[Stored data entries]
- Opening Delimiter -
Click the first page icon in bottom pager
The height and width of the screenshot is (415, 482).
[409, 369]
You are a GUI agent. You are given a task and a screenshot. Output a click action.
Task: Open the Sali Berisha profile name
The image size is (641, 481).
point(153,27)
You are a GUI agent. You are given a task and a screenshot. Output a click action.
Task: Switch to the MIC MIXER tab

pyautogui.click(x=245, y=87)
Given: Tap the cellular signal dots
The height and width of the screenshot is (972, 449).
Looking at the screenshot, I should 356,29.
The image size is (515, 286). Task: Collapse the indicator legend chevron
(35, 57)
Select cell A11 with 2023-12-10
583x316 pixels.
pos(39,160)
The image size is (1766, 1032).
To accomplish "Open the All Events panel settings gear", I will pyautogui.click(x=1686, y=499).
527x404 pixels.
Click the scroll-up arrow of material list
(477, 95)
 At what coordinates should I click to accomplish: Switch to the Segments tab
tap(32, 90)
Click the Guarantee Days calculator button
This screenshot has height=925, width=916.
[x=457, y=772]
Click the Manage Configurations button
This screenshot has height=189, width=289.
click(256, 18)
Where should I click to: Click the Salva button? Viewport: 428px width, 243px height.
- Closing Delimiter -
Directions: Copy each record exactly, leaving nothing out.

The answer:
Click the first page icon in bottom pager
The height and width of the screenshot is (415, 482).
[409, 369]
You are a GUI agent. You are given a task and a screenshot. Output a click action.
Task: Open the Sali Berisha profile name
The image size is (641, 481).
point(153,27)
You are a GUI agent. You are given a task and a screenshot. Output a click action.
Task: Switch to the MIC MIXER tab

pyautogui.click(x=245, y=87)
Given: Tap the cellular signal dots
The height and width of the screenshot is (972, 449).
Looking at the screenshot, I should 356,29.
The image size is (515, 286). Task: Collapse the indicator legend chevron
(35, 57)
Select cell A11 with 2023-12-10
583x316 pixels.
pos(39,160)
The image size is (1766, 1032).
To accomplish "Open the All Events panel settings gear", I will pyautogui.click(x=1686, y=499).
527x404 pixels.
Click the scroll-up arrow of material list
(477, 95)
 At what coordinates should I click to accomplish: Switch to the Segments tab
tap(32, 90)
Click the Guarantee Days calculator button
This screenshot has height=925, width=916.
[x=457, y=772]
Click the Manage Configurations button
This screenshot has height=189, width=289.
click(256, 18)
Where should I click to: Click the Salva button? Viewport: 428px width, 243px height.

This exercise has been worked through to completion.